Abstract

Isolated barley (Hordeum vulgare L.) aleurone layers released a number of proteins into an aqueous medium in the absence of gibberellic acid (GA3). Evidence from molecular weight determinations and a number of immunological tests indicated that these proteins were water-soluble endosperm proteins which apparently arose from endosperm cells which adhered to the layers during isolation. They were not aleurone-cell proteins. By means of immunofluorescence, the water-soluble endosperm proteins were found to be concentrated around starch grains in the starchy endosperm. These proteins were resistant to hydrolysis by GA3-induced hydrolases released from aleurone tissue.Isolated aleurone layers could be washed free of soluble endosperm proteins.
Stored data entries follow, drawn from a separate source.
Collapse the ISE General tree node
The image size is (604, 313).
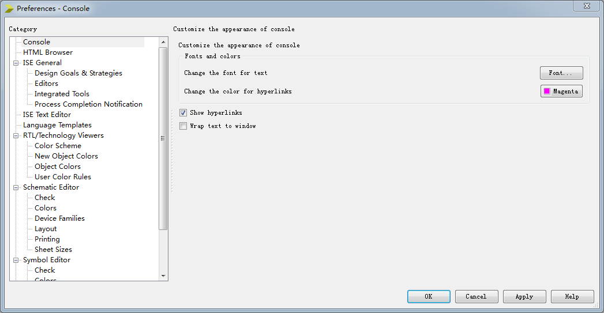click(16, 63)
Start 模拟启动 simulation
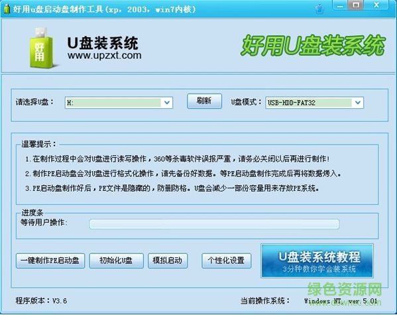Viewport: 397px width, 315px height. (x=168, y=261)
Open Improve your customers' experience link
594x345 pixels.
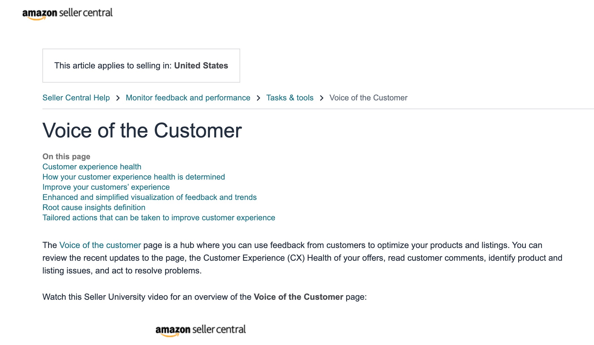[106, 187]
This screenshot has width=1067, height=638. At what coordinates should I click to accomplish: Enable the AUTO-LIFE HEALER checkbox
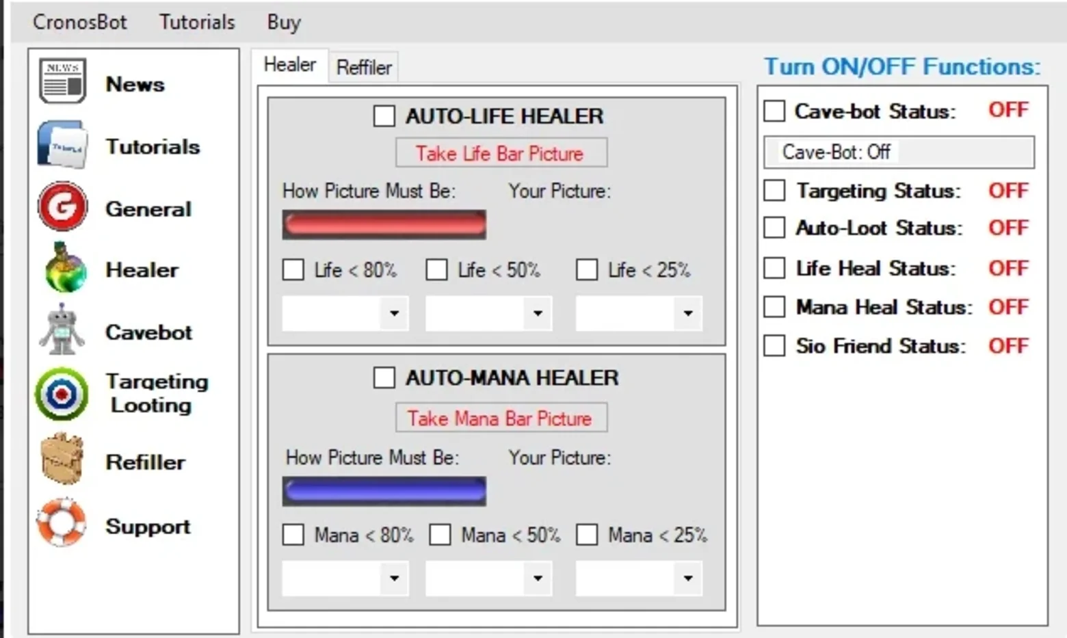coord(384,116)
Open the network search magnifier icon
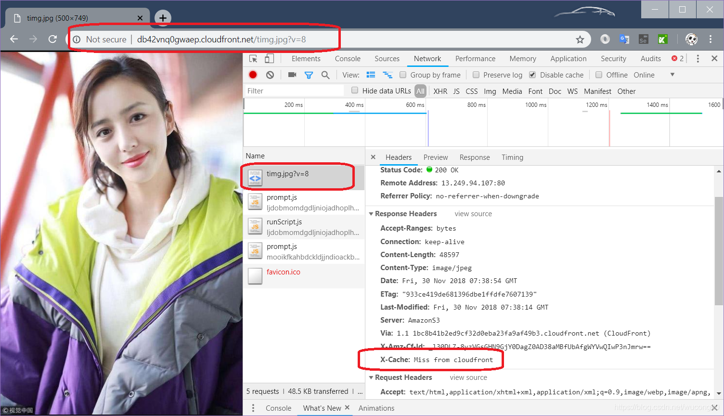 (325, 75)
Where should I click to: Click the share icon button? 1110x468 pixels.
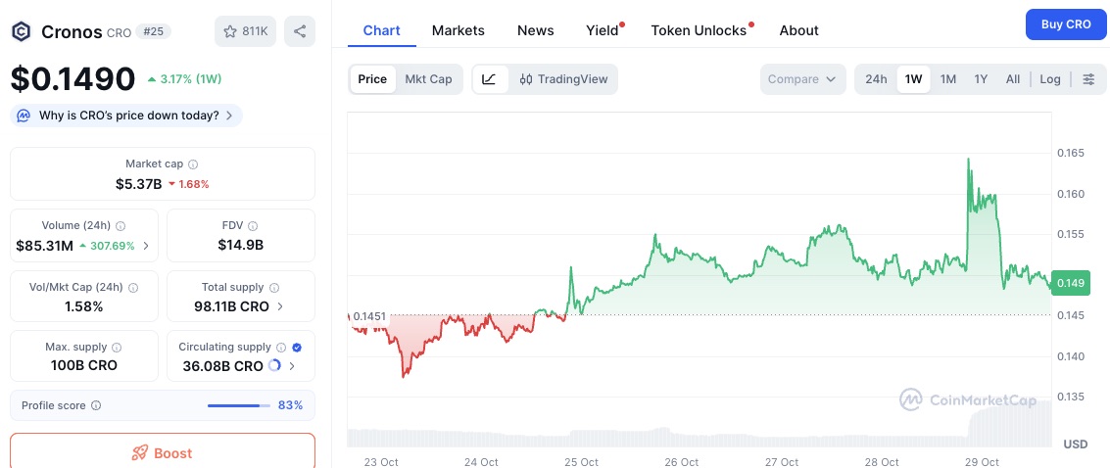coord(300,31)
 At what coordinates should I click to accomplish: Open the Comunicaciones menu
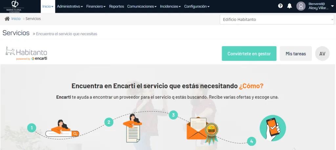coord(142,7)
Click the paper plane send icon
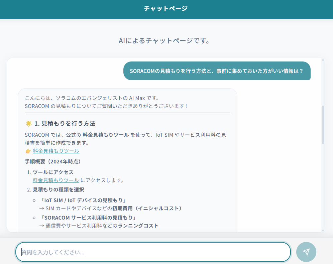The width and height of the screenshot is (333, 264). 306,252
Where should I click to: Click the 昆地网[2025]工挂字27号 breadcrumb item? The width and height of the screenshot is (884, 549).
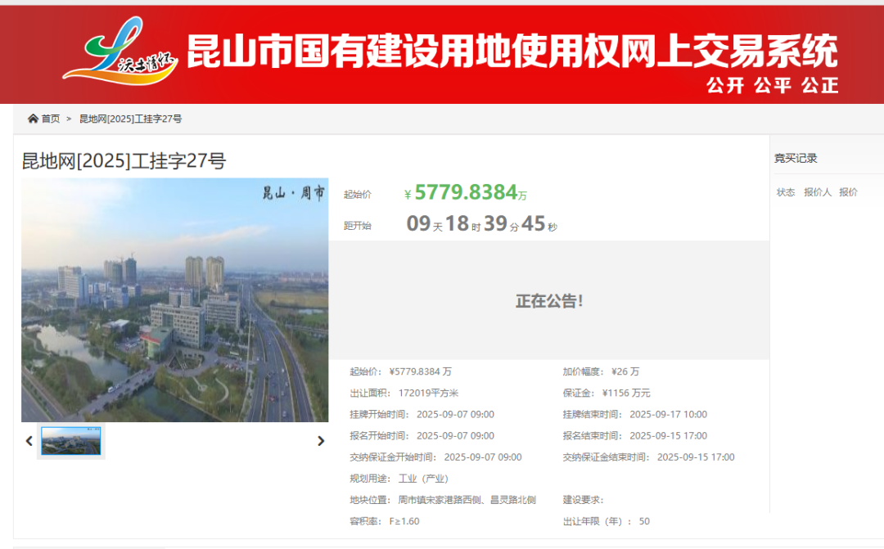point(130,119)
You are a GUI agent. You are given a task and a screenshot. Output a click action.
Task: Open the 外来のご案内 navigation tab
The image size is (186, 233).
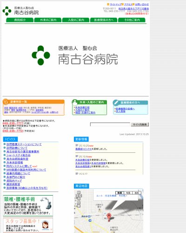48,20
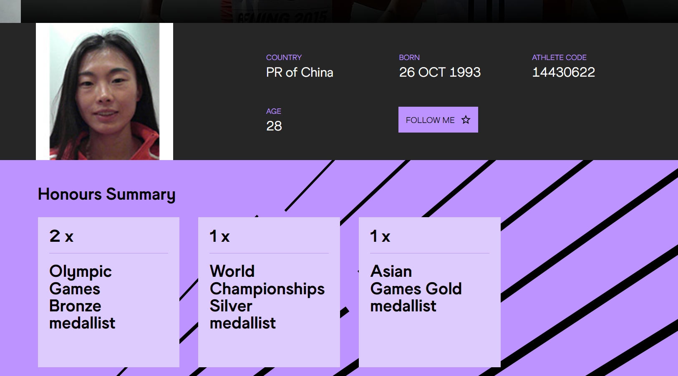Click the COUNTRY field label
The image size is (678, 376).
click(x=284, y=58)
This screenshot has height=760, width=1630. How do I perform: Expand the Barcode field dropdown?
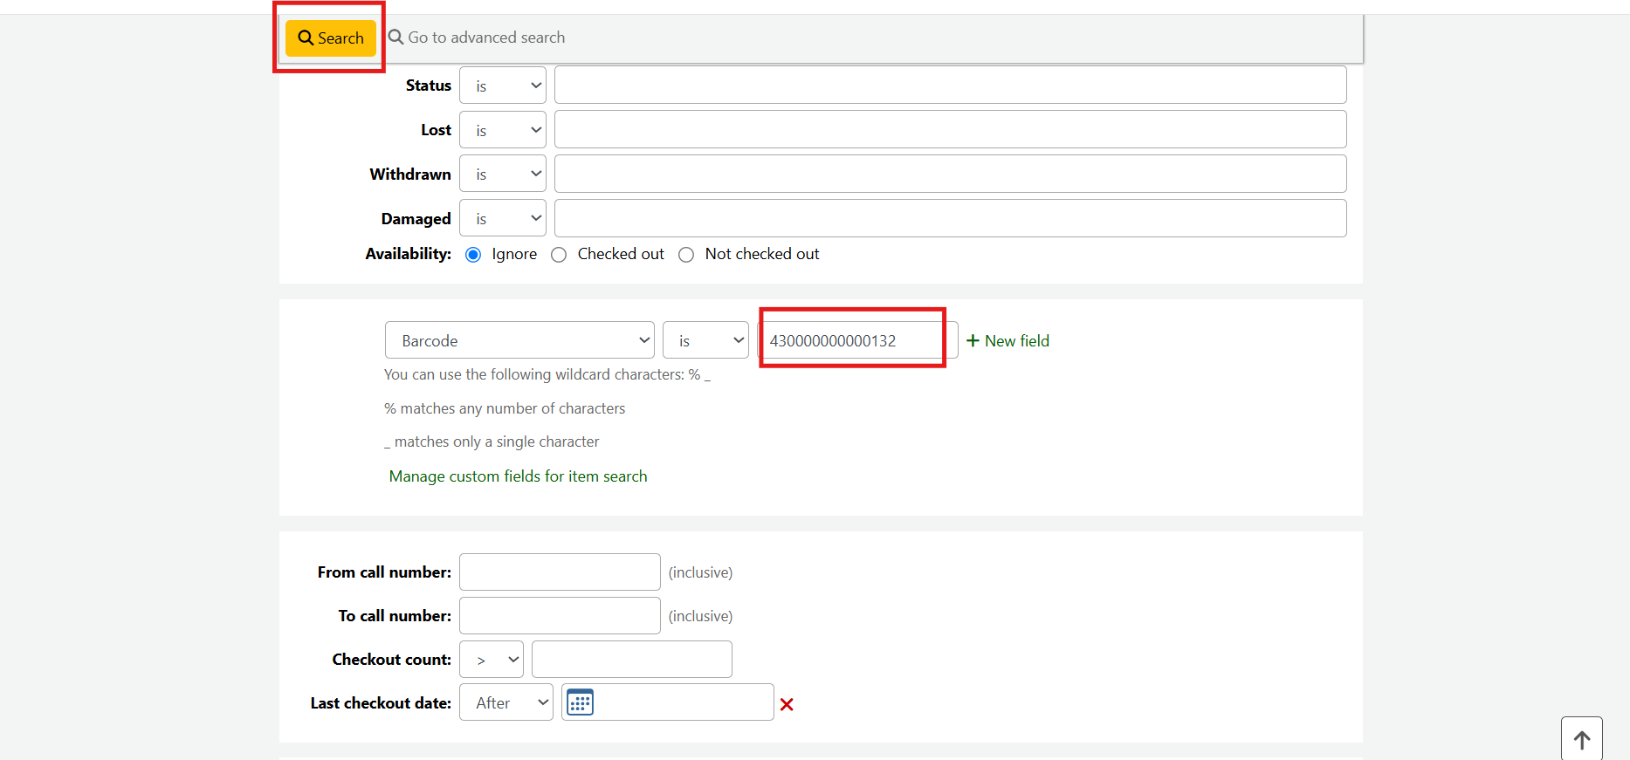click(519, 340)
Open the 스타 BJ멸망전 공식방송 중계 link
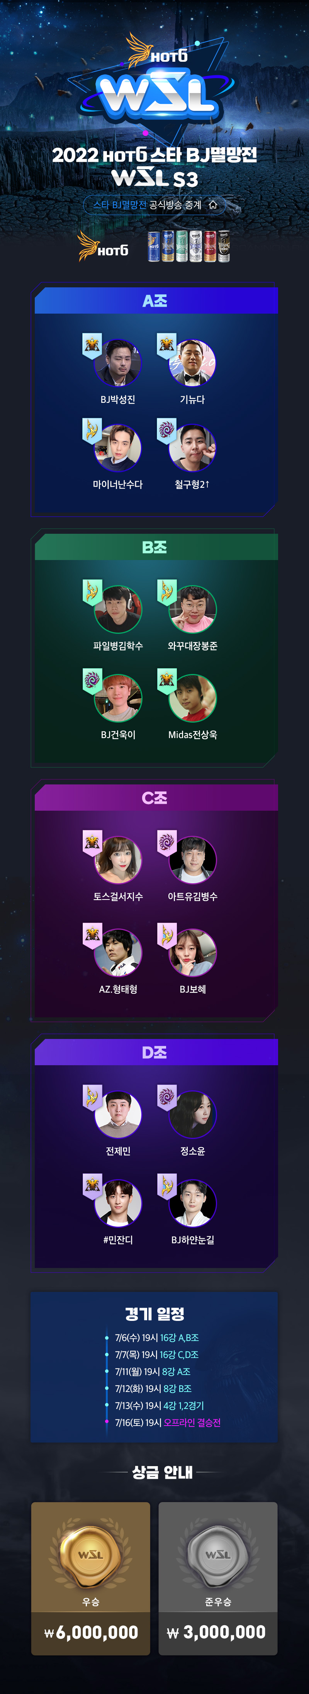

After treatment with GA3, such layers released another group of proteins which were shown by immunological and electrophoretic methods to be uncontaminated by soluble endosperm proteins. The pure GA3-induced proteins were separated, using SDS-acrylamide gel disc electrophoresis, into 12 components which had molecular weights (monomer) from 15500 to 81000. Ten of these protein bands became radioactive if GA3-treatment of layers was carried out in the presence of radioactive amino acids, and therefore probably contained de novo synthesized proteins. The two protein bands which were not labelled contributed about 40% of the protein released by washed aleurone layers after GA3 treatment, and their production appeared to be dependent on proteolysis.